How can I code for a uniform string length where there is variation in data entry

While using EGP 6.1, I am trying to get a common look for each row of a specific column where the data varies in length.  The full ID Number has a prefix of "00" then is followed by 9 other digits.  However, some people enter the full ID Number while others only enter the last 9 digits.  I am trying to just return the last 9 digits but am having trouble finding what function to use.  I have been trying to use the SCAN, the SUBPAD, the combination of SUBPAD with REVERSE functions, etc. and am getting nowhere fast.  To make matters more difficult, some of the last 9 digits do begin with "00" which I want to include.

Here is an example of data and what I am getting back (the first column is the ID Number as people have entered (I tried to reverse the order and then do a SUBSTRN with a limit of 9. As you can see, the good data that started with just 9 digits, now only displays 7 digits but shows a length of 9.  On the other hand, the numbers too long numbers that showed 11, are now correctly showing just 9 digits.)  Any thoughts on the best practice to limit the number of digits to the last 9?  Ideally I would like to start from the end of the number and move to the left 9 digits and return only those 9 digits.

 ID Number Reversed ID Number SUBSTRN ID Number LNGTH of SUBSTRN 000359260 062953000 0629530 9 001094641 146490100 1464901 9 00161892070 07029816100 070298161 9 001750341 143057100 1430571 9 001750357 753057100 7530571 9 01000009831 13890000010 138900000 9 01000047161 16174000010 161740000 9 01000053759 95735000010 957350000 9 016506959 959605610 9596056 9

‎10-12-2017 05:25 PM
Re: How can I code for a uniform string length where there is variation in data entry

``````data have;
input idnum :\$11.;
cards;
000359260
001094641
00161892070
001750341
001750357
01000009831
01000047161
01000053759
016506959
;
run;

data want;
set have;
length new_idnum \$9;
new_idnum = substr(put(input(idnum,11.),z11.),3);
run;
``````

Note how I presented example data in a data step, so that others (and you!) only need to copy/paste and submit the code to recreate the dataset.

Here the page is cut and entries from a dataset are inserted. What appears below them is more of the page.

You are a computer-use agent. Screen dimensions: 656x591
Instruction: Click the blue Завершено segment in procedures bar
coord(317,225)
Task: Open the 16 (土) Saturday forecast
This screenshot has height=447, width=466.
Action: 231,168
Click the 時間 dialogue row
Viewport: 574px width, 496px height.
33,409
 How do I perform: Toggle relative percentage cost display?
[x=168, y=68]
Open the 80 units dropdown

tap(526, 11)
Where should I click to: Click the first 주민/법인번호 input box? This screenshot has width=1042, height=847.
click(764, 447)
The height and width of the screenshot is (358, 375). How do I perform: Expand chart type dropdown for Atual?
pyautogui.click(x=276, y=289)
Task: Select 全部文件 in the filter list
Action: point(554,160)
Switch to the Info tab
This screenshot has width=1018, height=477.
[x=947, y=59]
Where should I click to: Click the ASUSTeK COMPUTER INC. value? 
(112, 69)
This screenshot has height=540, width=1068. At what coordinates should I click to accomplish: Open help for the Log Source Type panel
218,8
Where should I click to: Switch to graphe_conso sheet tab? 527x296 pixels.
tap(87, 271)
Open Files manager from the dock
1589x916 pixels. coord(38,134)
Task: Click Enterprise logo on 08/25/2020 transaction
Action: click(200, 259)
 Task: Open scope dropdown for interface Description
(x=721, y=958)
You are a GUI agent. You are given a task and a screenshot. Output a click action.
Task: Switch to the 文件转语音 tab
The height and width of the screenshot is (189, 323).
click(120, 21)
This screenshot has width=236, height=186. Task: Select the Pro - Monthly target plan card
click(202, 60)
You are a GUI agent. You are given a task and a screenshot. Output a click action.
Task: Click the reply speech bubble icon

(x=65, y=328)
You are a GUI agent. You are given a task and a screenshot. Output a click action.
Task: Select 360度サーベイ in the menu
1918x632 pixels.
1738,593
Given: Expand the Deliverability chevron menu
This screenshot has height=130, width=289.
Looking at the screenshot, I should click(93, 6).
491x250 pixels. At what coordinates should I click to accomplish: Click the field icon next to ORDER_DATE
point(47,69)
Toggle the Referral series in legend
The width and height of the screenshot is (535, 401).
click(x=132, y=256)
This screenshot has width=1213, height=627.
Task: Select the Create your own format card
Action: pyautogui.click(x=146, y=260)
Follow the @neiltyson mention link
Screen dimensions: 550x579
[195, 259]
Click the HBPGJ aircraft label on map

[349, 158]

Re: How can I code for a uniform string length where there is variation in data entry

Since you only have 9 digits you could just convert the string to a number and then back to a string using the Z format to make sure it prefixes zeros for the small numbers.

``want = put(input(id_number,32.),Z9.);``
‎10-12-2017 05:25 PM
Re: How can I code for a uniform string length where there is variation in data entry

Re: How can I code for a uniform string length where there is variation in data entry

Hi Kurt,

That makes sense, except in the full dataset, I have thousands of rows with separate ID Numbers.

Re: How can I code for a uniform string length where there is variation in data entry

gregor1 wrote:

Hi Kurt,

That makes sense, except in the full dataset, I have thousands of rows with separate ID Numbers.

And? What works on 10 rows also works on 10 billion rows.

Re: How can I code for a uniform string length where there is variation in data entry

I get it, so I don't need to enter the individual ID  Numbers in the code?

Re: How can I code for a uniform string length where there is variation in data entry

gregor1 wrote:

I get it, so I don't need to enter the individual ID  Numbers in the code?

No, not at all. That first data step is just creating some example data on the fly from the examples you gave in your initial post. Instead of the cards section, one could also use an infile statement to read from an external file.

Using a datastep with cards or datalines is the preferred way to present example data here, as it allows easy (and exact) recreation of data by everyone reading the posts.

Just apply the second data step to your dataset, and adapt the variable names to your needs.

Re: How can I code for a uniform string length where there is variation in data entry

Great...I will give it a try. Thanks Kurt!